Estratto dell’articolo di Michela Bompani per www.repubblica.it
AGNESE MORO
«Non si ripara l’irreparabile, ma abbiamo attraversato insieme i nostri inferni, io e i miei amici difficili e improbabili, i miei amici preziosi»: Agnese Moro parla di chi ha ucciso suo padre, Aldo Moro, 45 anni fa, nel silenzio assoluto del Salone del Maggior Consiglio di Palazzo Ducale, a Genova, ieri sera, dopo aver ricevuto dalle mani del sindaco Marco Bucci il Premio internazionale Primo Levi, istituito da Piero Dello Strologo presidente del Centro Culturale Primo Levi di Genova nel 1992, e assegnato ad Agnese Moro per il suo impegno nella “giustizia riparativa”.
FRANCO BONISOLI
E il primo ad alzarsi in piedi, il primo di tutti, poi seguito da tutta la sala, per una commossa standing ovation, è Franco Bonisoli, ex brigatista, proprio uno dei suoi “amici difficili e improbabili”, che rapì l’ex presidente del consiglio e presidente della Dc.

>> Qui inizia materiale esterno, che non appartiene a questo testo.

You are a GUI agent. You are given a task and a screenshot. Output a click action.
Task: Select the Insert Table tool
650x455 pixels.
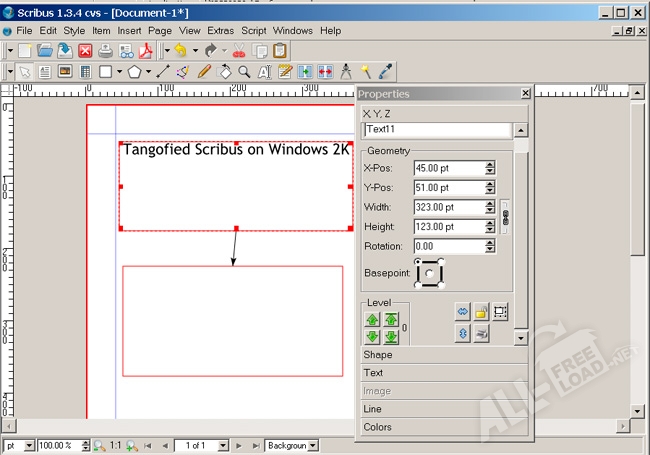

AGNESE MORO AL PREMIO LEVI A PALAZZO DUCALE A GENOVA
«L’incontro è molto importante - dice Moro - perché, fino ad allora, vivevo in un mondo popolato di fantasmi. Al primo incontro, invece, mi trovai di fronte a una persona: fino ad allora ero circondata da fantasmi giovani, invece lì c’era un vecchio. E il dolore, ho capito, non era solo mio. Mi disse “Hai una faccia che non si può vedere”, perché gli ricordavo mio padre. È strano il loro desiderio di incontro. Si sono fatti decine di anni di galera brutta, eppure mi vogliono incontrare. La giustizia riparativa è fatta così: raccontare, rimproverare e imparare a disarmarsi, per ascoltare. E ci fa togliere le maschere: quelle che ci hanno intrappolato per decenni: loro, quelle di cattivi per sempre. Noi, quelle di vittime per sempre. La giustizia riparativa si occupa dell’irreparabile».

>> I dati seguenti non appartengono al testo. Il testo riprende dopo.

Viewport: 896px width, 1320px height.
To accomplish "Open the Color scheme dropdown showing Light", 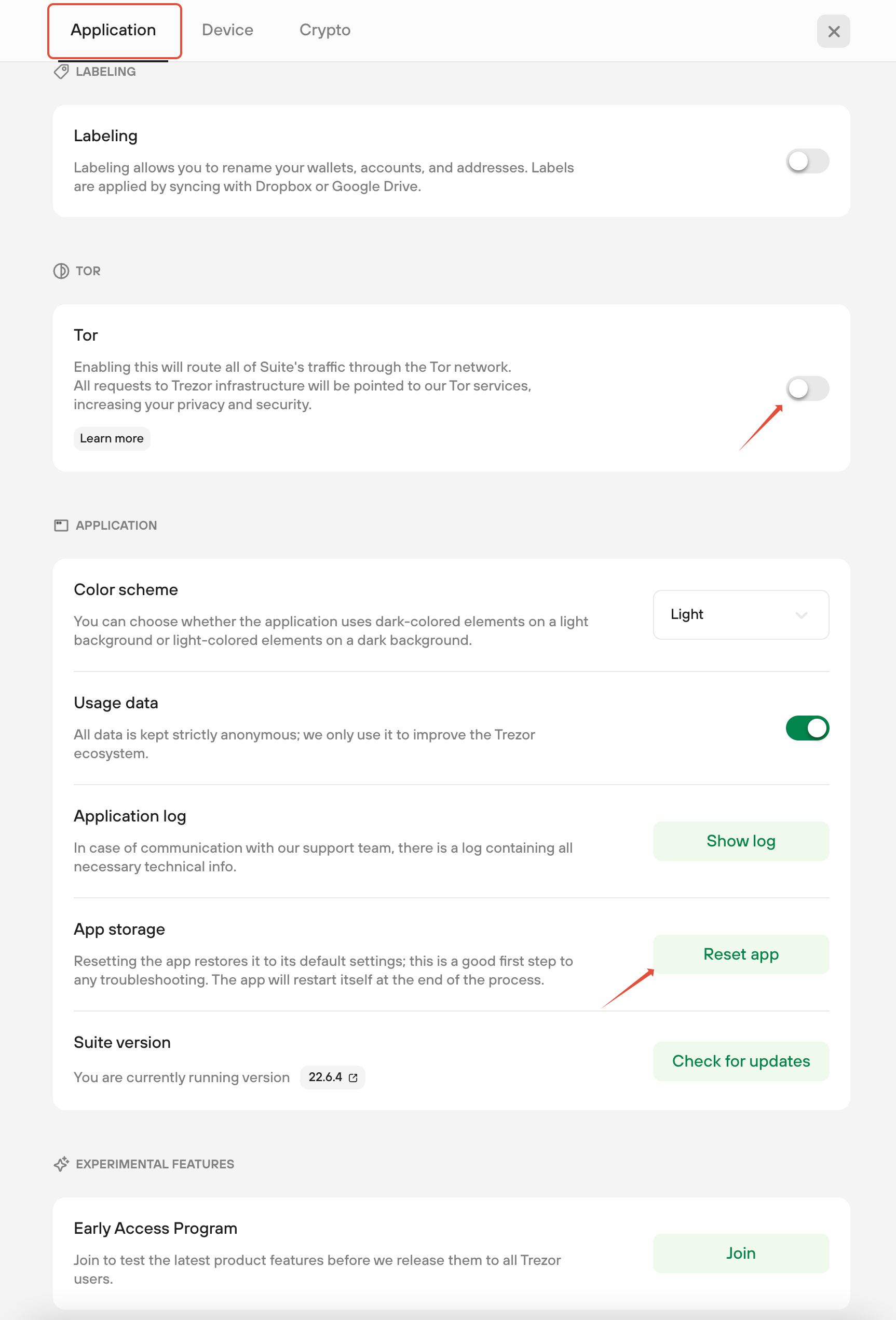I will click(x=740, y=614).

AGNESE MORO AL PREMIO LEVI A PALAZZO DUCALE A GENOVA
[…] Agnese Moro ha sottolineato l’onore di ricevere il Premio dedicato a Primo Levi: «Ammiro tanto il suo coraggio di non cedere mai alla tentazione della semplificazione - ha detto - Levi non ha mai escluso neppure un atomo, neppure il più contraddittorio o il più scomodo. Una virtù, la complessità, di cui abbiamo assoluto bisogno, in un mondo che ama i leader, le persone strafighe». […]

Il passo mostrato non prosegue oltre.